**WORK TO COMPLETE:**
Among the lines of the records, find all that carry the word "agent" and copy them.

**RECORD EXTRACTS:**
----------

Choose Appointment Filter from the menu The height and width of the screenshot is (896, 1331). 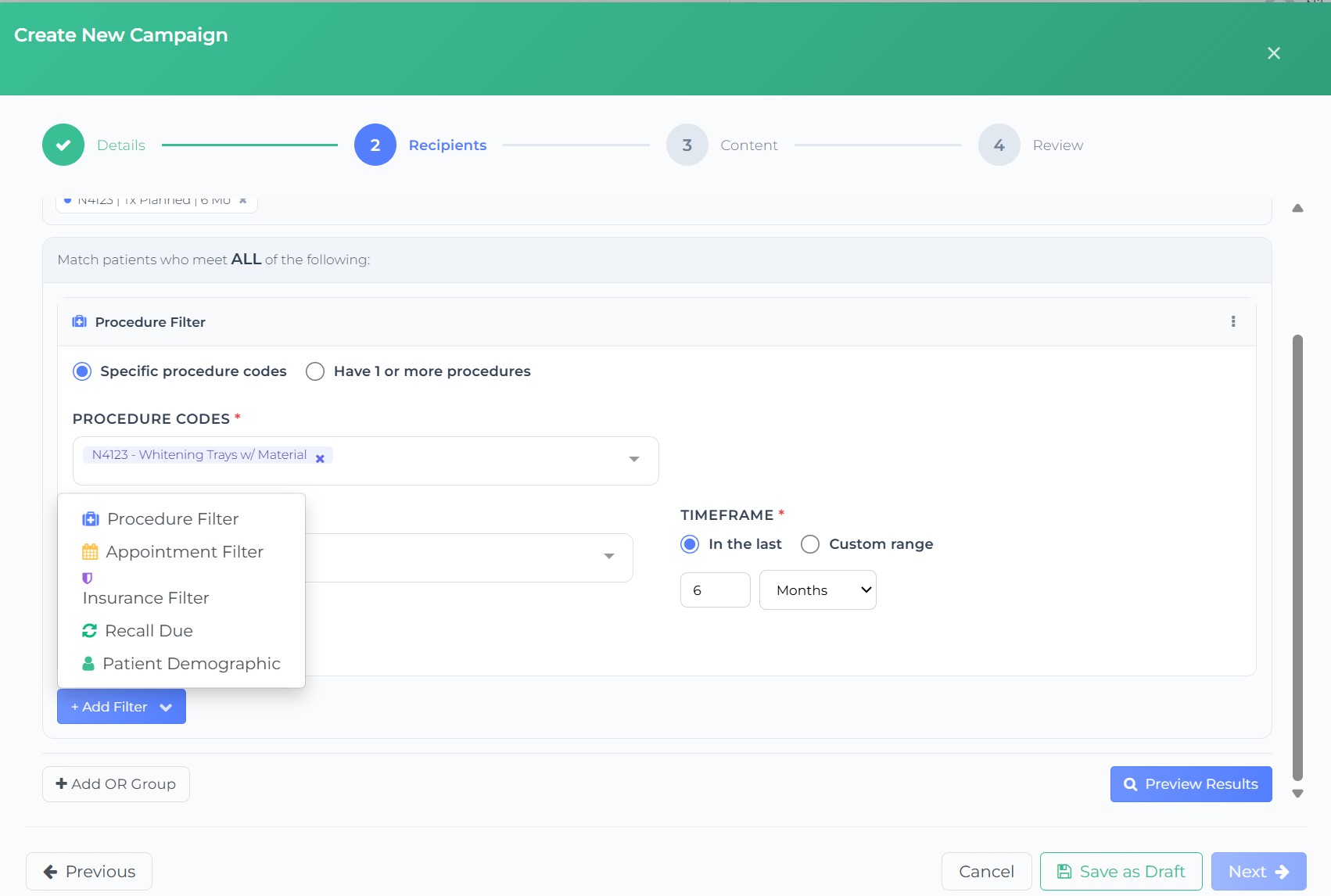click(184, 552)
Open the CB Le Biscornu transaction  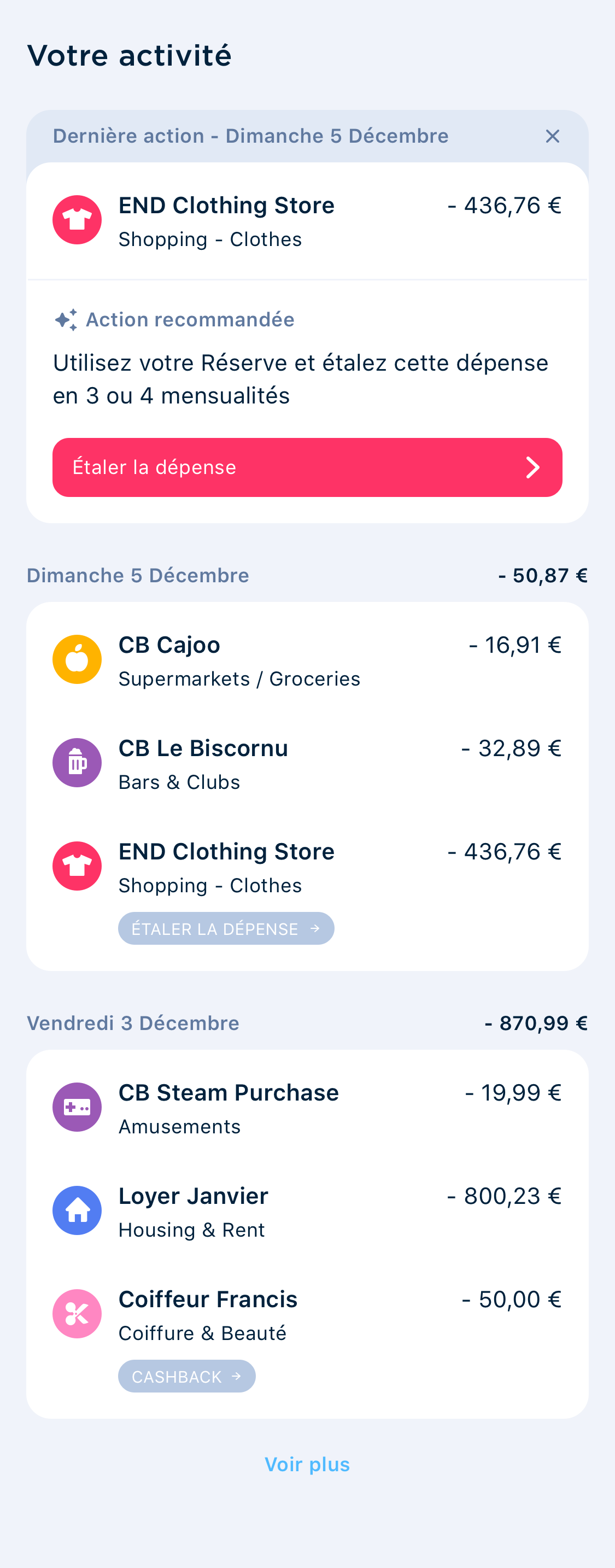(x=307, y=764)
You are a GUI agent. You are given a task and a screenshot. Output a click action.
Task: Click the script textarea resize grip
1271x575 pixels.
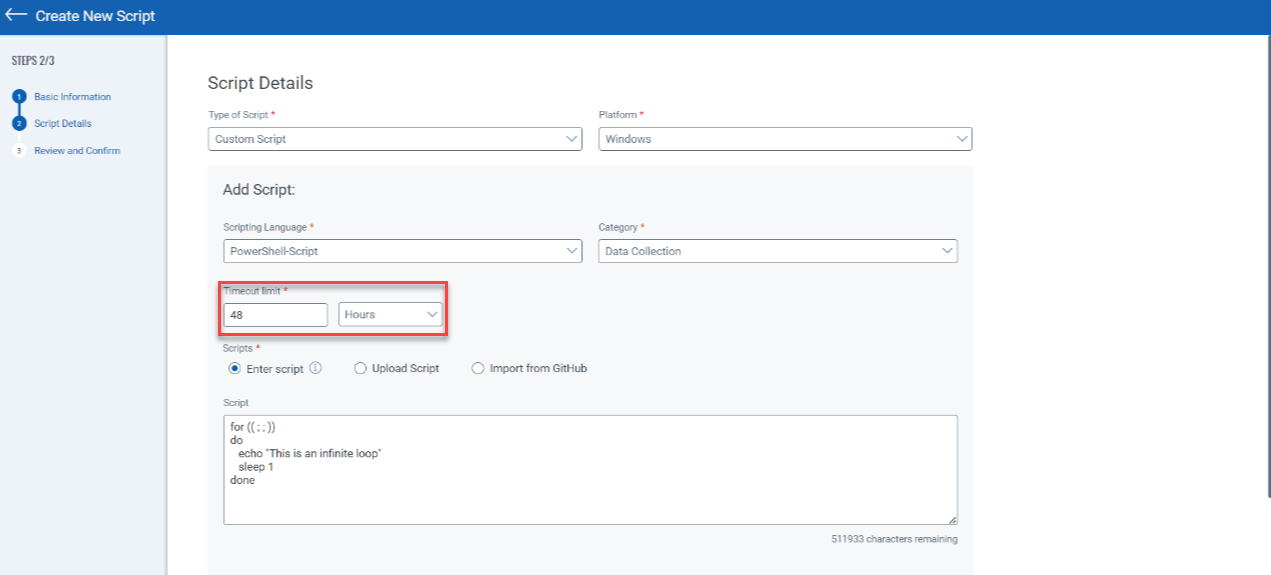point(952,519)
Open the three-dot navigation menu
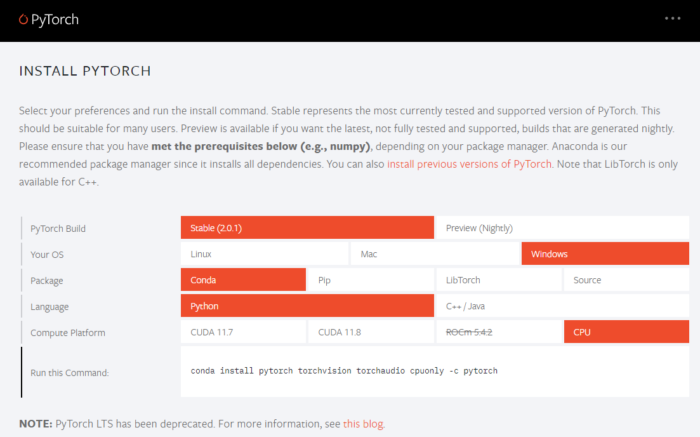This screenshot has height=437, width=700. 672,19
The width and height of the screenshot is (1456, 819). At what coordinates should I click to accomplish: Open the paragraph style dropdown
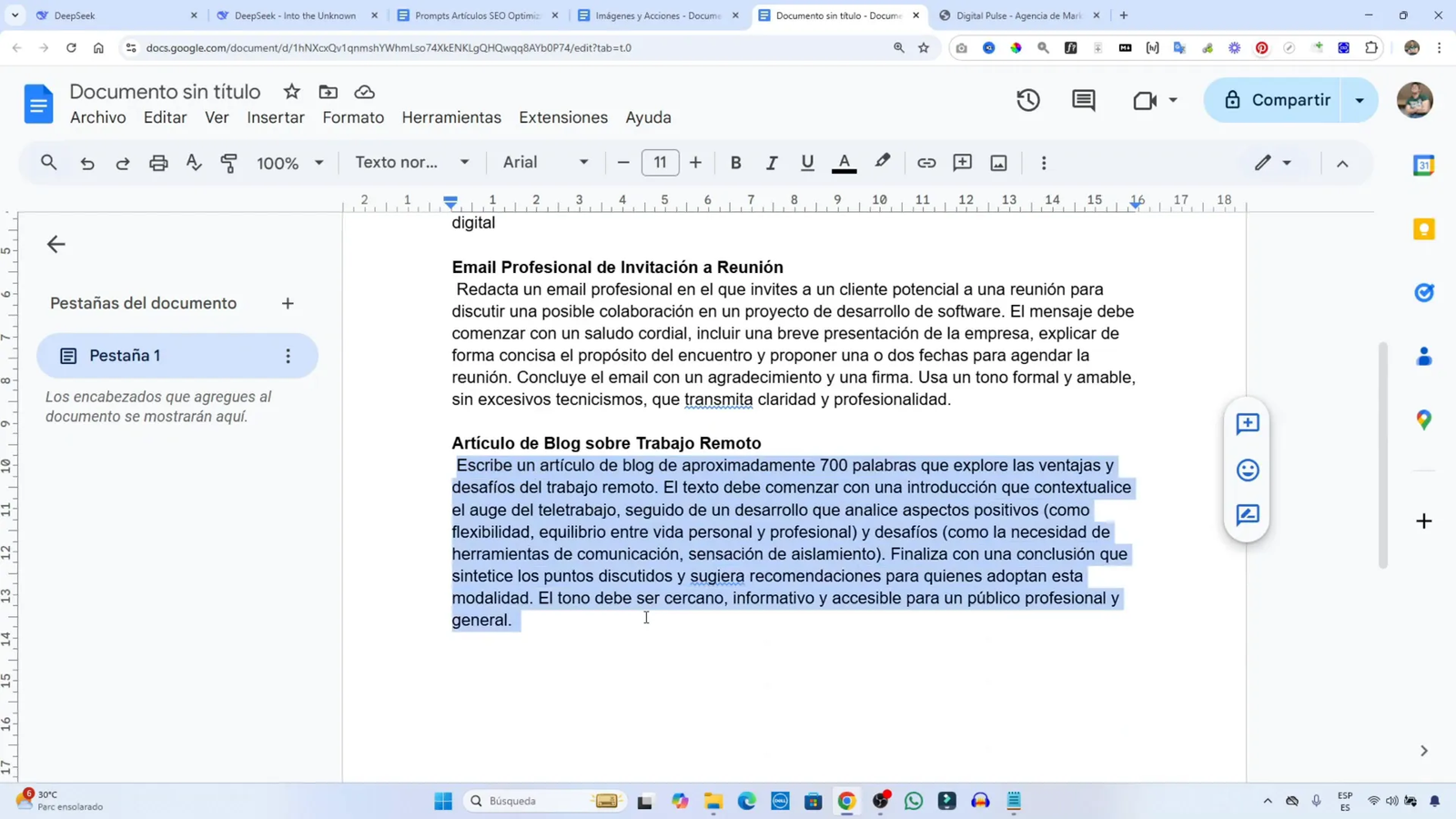tap(411, 163)
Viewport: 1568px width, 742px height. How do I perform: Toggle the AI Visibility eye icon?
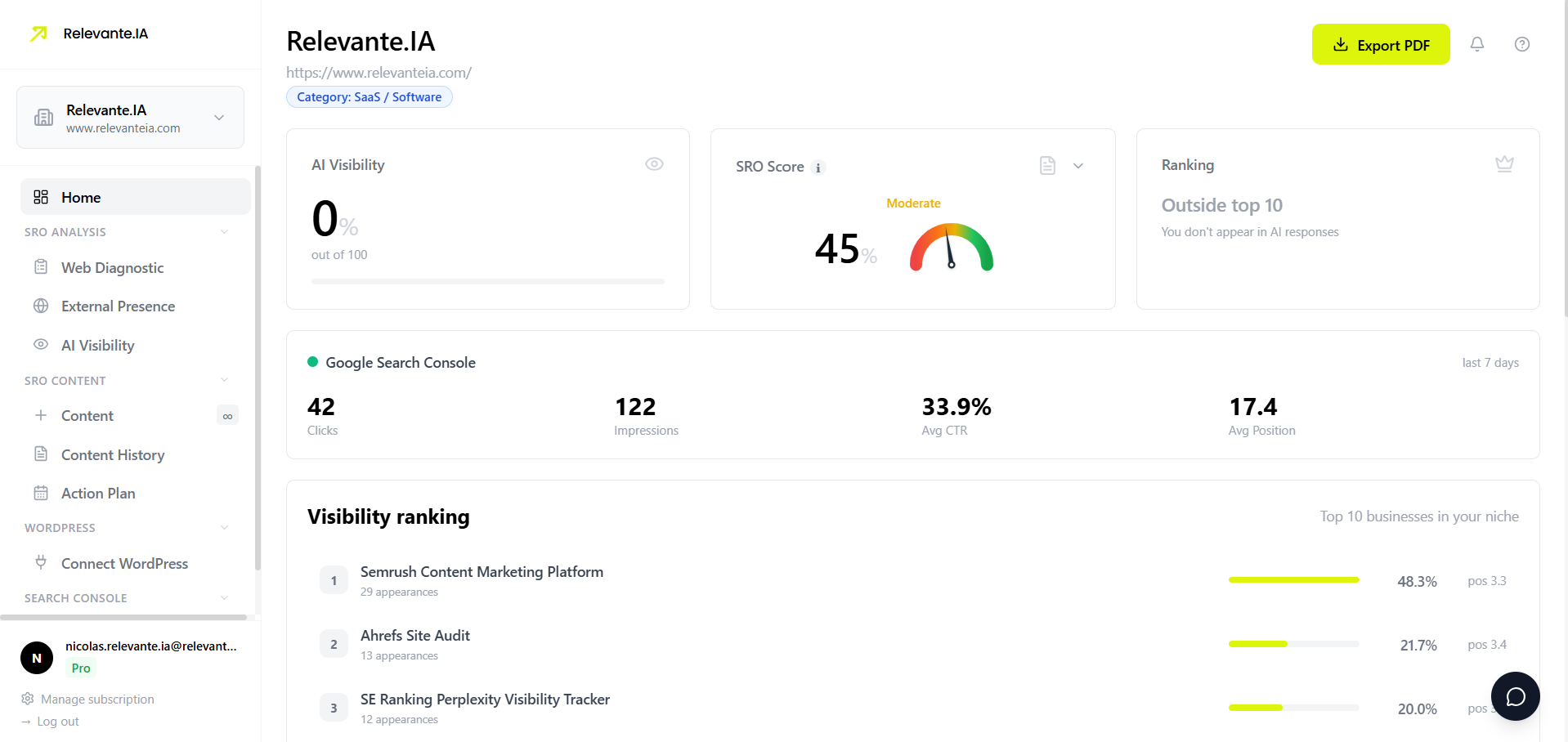654,164
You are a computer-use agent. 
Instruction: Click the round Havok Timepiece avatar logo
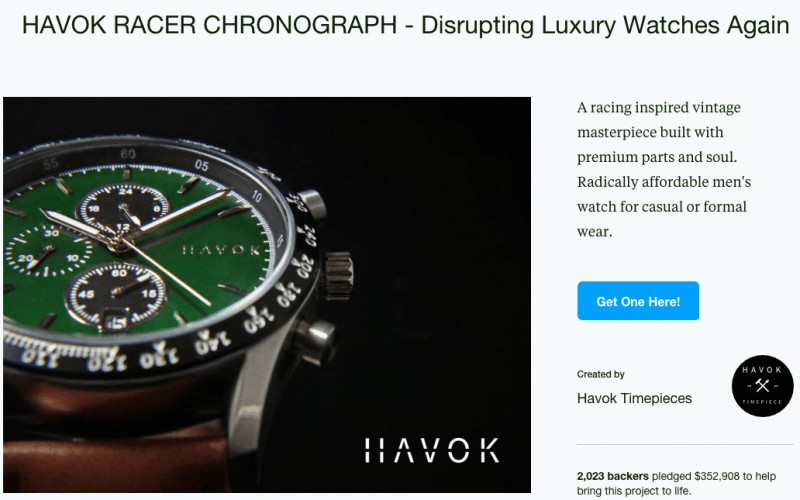point(762,386)
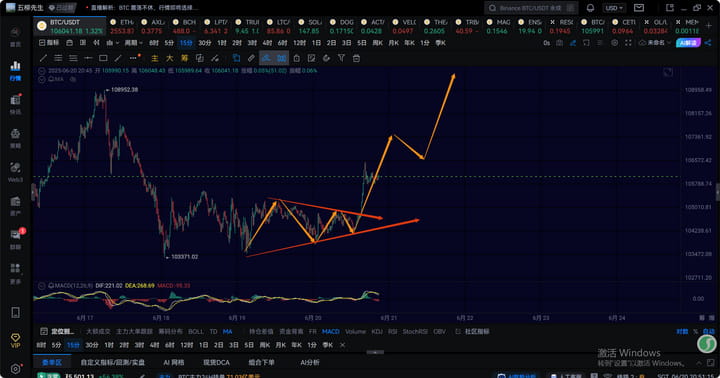
Task: Open the filter funnel tool
Action: point(341,58)
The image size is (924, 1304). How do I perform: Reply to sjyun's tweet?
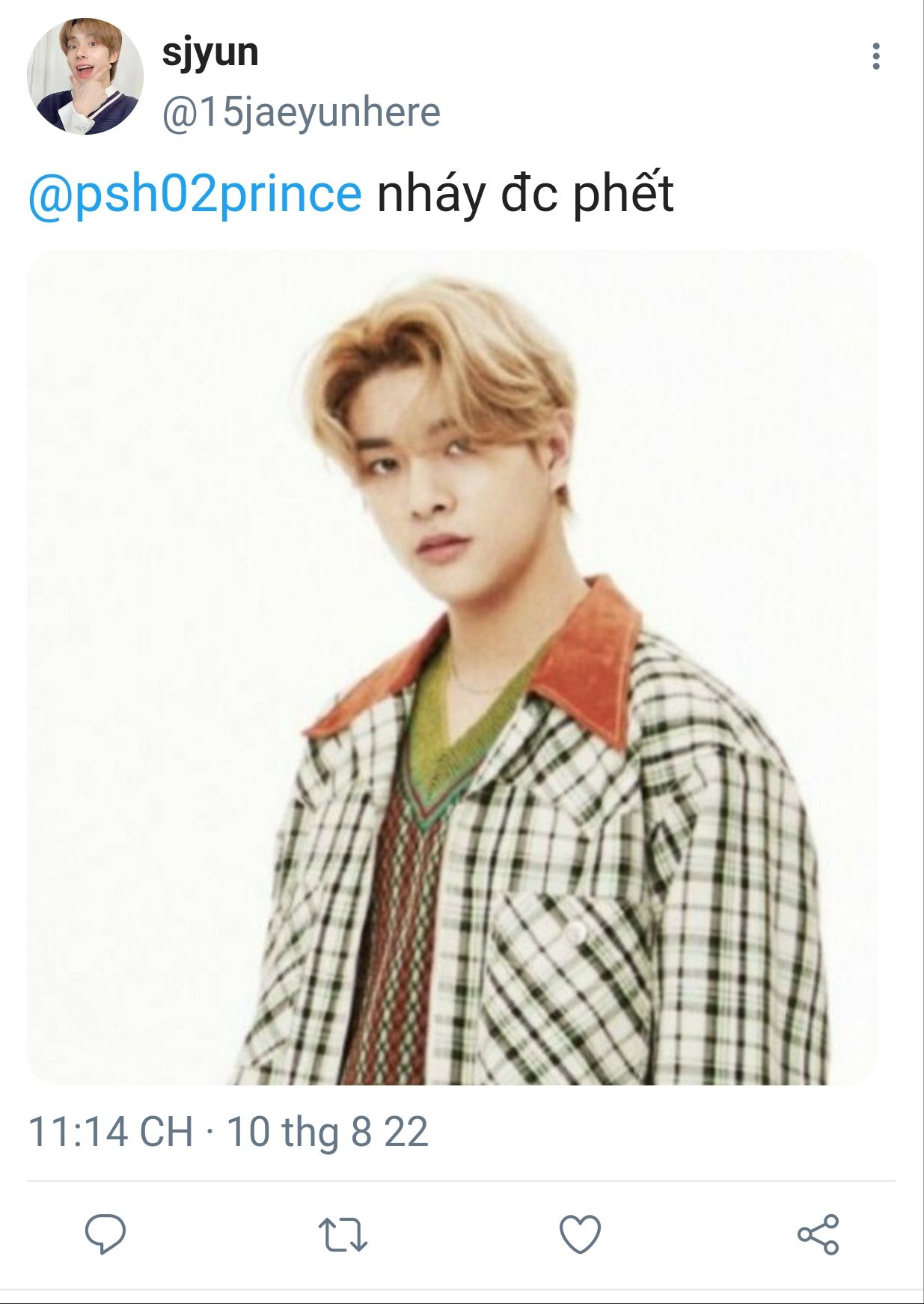105,1234
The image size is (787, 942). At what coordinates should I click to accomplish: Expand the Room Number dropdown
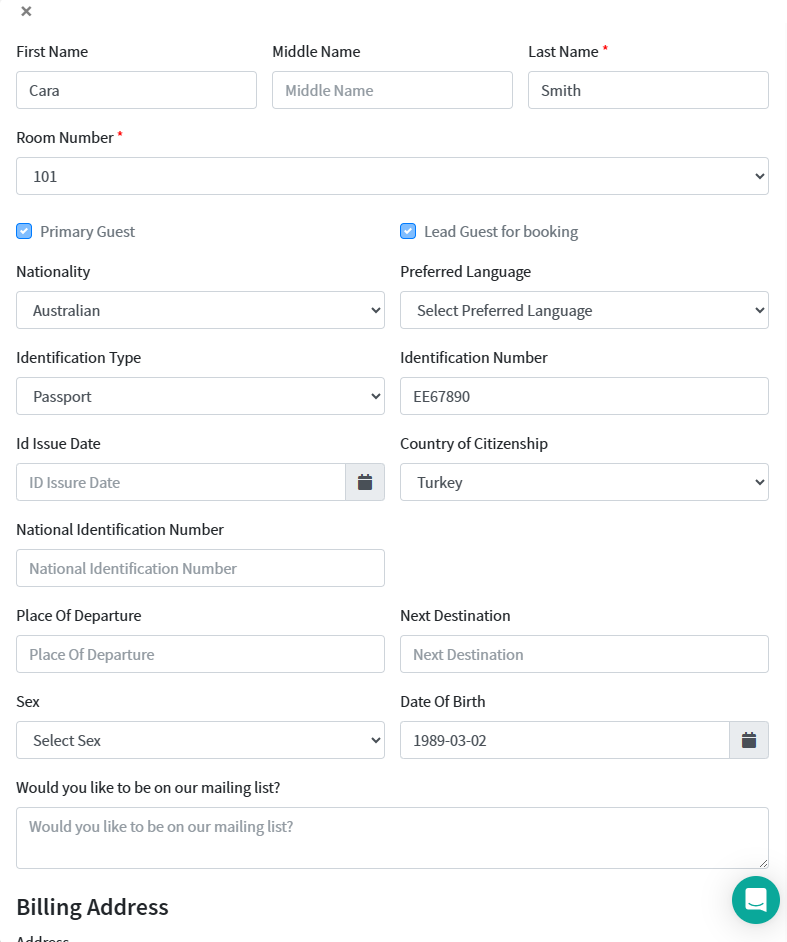tap(392, 176)
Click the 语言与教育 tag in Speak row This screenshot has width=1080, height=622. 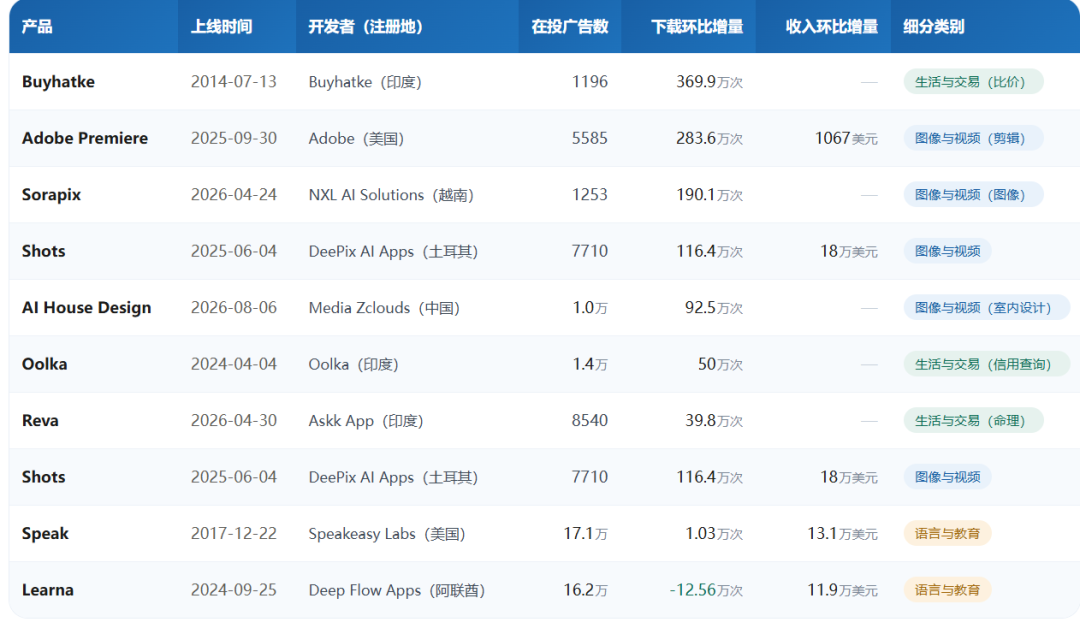(x=947, y=534)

----------

**OUTPUT:**
You are a GUI agent. You are given a task and a screenshot. Output a click action.
You are a computer-use agent. 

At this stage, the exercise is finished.